> Supplied passage
· · · ·
Connect the AttributeKeeper to the SharedItem Automations writer.  
Run the workspace again and make sure you receive no errors. 

Bookmarks can be used to clean up the workspace. Add a bookmark around all the transformers from the ParameterFetcher to the ListConcaternator and name it “Process Webhook”. Add another bookmark around the transformers from the HTTPCaller to the AttributeKeeper and name it “Get Item Information”.

The workspace should now look something like this:

8. Publish to FME Flow 
Save the workspace and click Publish to open the Publishing Wizard to connect and publish the workspace to FME Flow. 

Select your FME Flow connection and choose a repository to upload the workspace to (or create a new repository). Click Next.


In the next window, select your ArcGIS Enterprise Portal Web Connection if it has not already been published to FME Flow. Click Next.

In Register Services, select Job Submitter and click Publish. 

Check the Translation Log to make sure everything was published to FME Flow successfully.


Part 3: Complete the FME Server Automation

In Part 3, we finish building the FME Flow Automation so that it runs our workspace and sends an email notification each time it receives a webhook message from ArcGIS Portal.

Firstly, an ArcGIS Enterprise Portal web connection needs to be authorized and working on FME Flow. If the ArcGIS Portal web connection was uploaded for the first time with the workspace, finish the process for authorization on FME Flow

1. Create a Workspace Action
Open the Automation we created in Part 1. Stop the Automation if it is still running.

Add a new Action to the canvas and connect it to the Webhook Trigger’s Action Success port. Keep the log action attached to the success port so we can see the webhook response in case the workspace fails.
· · · ·
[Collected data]
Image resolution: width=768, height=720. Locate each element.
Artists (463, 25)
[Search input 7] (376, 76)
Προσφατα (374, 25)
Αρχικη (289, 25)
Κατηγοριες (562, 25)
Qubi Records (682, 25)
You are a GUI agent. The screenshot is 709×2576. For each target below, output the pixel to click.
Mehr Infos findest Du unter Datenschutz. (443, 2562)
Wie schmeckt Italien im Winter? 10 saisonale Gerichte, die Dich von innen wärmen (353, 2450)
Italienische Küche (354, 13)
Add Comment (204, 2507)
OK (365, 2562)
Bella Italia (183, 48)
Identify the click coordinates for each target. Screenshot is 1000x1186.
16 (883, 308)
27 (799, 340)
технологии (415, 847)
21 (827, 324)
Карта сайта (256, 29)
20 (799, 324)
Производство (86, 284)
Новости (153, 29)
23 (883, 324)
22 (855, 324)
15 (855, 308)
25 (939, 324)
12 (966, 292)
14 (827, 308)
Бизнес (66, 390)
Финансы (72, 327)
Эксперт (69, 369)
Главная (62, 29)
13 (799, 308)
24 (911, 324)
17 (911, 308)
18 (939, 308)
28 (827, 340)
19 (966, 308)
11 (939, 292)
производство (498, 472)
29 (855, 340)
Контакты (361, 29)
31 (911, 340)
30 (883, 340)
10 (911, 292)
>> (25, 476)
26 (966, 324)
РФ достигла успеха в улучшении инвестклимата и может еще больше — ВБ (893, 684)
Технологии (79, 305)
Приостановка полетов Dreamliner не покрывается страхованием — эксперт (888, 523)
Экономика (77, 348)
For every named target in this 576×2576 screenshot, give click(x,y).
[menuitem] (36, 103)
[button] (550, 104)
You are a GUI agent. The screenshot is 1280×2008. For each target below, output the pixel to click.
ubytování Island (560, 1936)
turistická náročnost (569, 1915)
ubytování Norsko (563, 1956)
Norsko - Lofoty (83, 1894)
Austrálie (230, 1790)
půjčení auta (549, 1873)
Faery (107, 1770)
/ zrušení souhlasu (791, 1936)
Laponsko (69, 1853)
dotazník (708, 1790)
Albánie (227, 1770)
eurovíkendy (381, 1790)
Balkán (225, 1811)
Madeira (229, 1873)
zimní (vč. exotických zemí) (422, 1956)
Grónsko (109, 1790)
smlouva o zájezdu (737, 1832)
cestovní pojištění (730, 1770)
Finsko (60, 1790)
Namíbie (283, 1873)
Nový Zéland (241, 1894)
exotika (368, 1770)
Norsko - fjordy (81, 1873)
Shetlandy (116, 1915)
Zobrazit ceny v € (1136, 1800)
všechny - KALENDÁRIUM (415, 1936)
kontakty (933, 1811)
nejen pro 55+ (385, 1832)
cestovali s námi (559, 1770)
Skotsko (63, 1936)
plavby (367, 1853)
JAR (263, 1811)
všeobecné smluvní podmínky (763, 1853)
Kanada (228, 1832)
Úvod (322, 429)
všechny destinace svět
· · · ·
> Instructions for the task
Name every transformer mentioned in the passage on publishing to FME Flow. The material above was gathered from a separate source and is unrelated to the passage on publishing to FME Flow.

> Answer area
AttributeKeeper, ParameterFetcher, ListConcaternator, HTTPCaller